Model-based multi-objective optimization of cure process control for a large CFRP panel

The purpose of this paper is to develop the multi-objective optimization approach and its numerical implementation to synthesise the model-base control for the part curing at autoclave processing, which supplies the stability and uniformity of the structure and mechanical properties of the material within the cured composite part.

The approach includes conversion of the cured part and mold geometry from their computer-aided design (CAD) to computer-aided engineering (CAE) representation, a finite element (FE) formulation of the coupled forward heat transfer/thermal kinetic problem with the parameters of prepreg, which should be determined by the thermal analysis, and, finally, a mapping of the area of 4D design space (thermal control parameters) to 2D objective space, whose coordinates are the maximum deviations of degree of cure and temperature within the cured part calculated at each call of the FE model.

The present modeling and optimization approach to the cure process control of the prepreg with thermosetting resin, as well as the means of visualizing optimization results, allow providing insight into complex curing phenomena, estimating the best achievable quality indicators of manufactured composite parts, finding satisfactory parameters of the control law and deciding considering all manufacturing constraints.

The research can be effectively used to optimize the cure process control for a wide class of polymeric composite parts, even with a complex geometry, but it requires the exact conversion of the geometry of the modeled part from the CAD to CAE environment, which implies the need for excluding all topological imperfections of original CAD model to eliminate the possible formation of void elements and other reasons that do not allow the correct FE meshing.

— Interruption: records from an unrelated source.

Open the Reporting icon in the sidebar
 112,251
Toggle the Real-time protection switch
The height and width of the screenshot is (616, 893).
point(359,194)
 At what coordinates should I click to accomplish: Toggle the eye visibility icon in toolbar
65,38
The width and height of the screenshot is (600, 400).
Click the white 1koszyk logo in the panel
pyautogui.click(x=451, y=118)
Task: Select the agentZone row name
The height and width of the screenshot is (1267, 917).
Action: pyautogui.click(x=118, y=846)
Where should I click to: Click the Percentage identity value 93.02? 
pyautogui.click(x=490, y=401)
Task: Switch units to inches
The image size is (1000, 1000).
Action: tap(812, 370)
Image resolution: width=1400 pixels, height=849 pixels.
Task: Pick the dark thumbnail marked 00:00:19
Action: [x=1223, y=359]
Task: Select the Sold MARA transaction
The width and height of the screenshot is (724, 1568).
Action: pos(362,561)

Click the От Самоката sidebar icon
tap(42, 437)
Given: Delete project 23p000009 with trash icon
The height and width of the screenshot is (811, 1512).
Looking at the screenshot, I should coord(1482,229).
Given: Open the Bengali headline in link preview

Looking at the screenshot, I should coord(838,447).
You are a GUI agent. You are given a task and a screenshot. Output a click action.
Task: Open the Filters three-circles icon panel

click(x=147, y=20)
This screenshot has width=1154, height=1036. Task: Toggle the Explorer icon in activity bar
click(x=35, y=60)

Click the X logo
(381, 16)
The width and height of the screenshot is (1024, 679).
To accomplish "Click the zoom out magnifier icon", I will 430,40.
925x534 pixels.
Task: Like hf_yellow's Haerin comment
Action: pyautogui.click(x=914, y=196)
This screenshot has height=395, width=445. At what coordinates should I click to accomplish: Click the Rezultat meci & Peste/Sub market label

Because thermal, rheological and kinetics parameters, which include the governing equations of cure process, depend on the reinforcing fibers, and especially on the resin properties, the thermal testing for the new modeled prepreg needs to be performed.

Computer implementation of the proposed approach and numerical method for model-based optimal control synthesis for composite part cure process can be used in aircraft, rotorcraft, ship and automotive technologies at the design of manufacturing process of the large composite parts with complex shape.

This will allow much better quality for large-scale composite parts, excluding very expensive, time-, energy- and material-consuming multiple cure process testing.

This is first time the problem of optimal control synthesis for curing the large-scale composite parts of complex shape was solved.